Chlamydomonas ATX1 is essential for Cu distribution to multiple cupro‐enzymes and maintenance of biomass in conditions demanding cupro‐enzyme‐dependent metabolic pathways

Copper (Cu) chaperones, of which yeast ATX1 is a prototype, are small proteins with a Cu(I) binding MxCxxC motif and are responsible for directing intracellular Cu toward specific client protein targets that use Cu as a cofactor. The Chlamydomonas reinhardtii ATX1 (CrATX1) was identified by its high sequence similarity with yeast ATX1. Like the yeast homologue, CrATX1 accumulates in iron‐deficient cells (but is not impacted by other metal‐deficiencies). N‐ and C‐terminally YFP‐ATX1 fusion proteins are distributed in the cytoplasm.
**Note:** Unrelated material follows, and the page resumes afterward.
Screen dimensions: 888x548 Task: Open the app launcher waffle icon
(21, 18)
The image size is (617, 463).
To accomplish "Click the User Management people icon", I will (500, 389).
Reverse genetic analysis using artificial microRNA (amiRNA) to generate lines with reduced CrATX1 abundance and CRISPR/Cpf1 to generate atx1 knockout lines validated a function for ATX1 in iron‐poor cells, again reminiscent of yeast ATX1, most likely because of an impact on metalation of the multicopper oxidase FOX1, which is an important component in high‐affinity iron uptake. We further identify other candidate ATX1 targets owing to reduced growth of atx1 mutant lines on guanine as a sole nitrogen source, which we attribute to loss of function of UOX1, encoding a urate oxidase, a cupro‐enzyme involved in guanine assimilation. An impact of ATX1 on Cu distribution in atx1 mutants is strikingly evident by a reduced amount of intracellular Cu in all conditions probed in this work.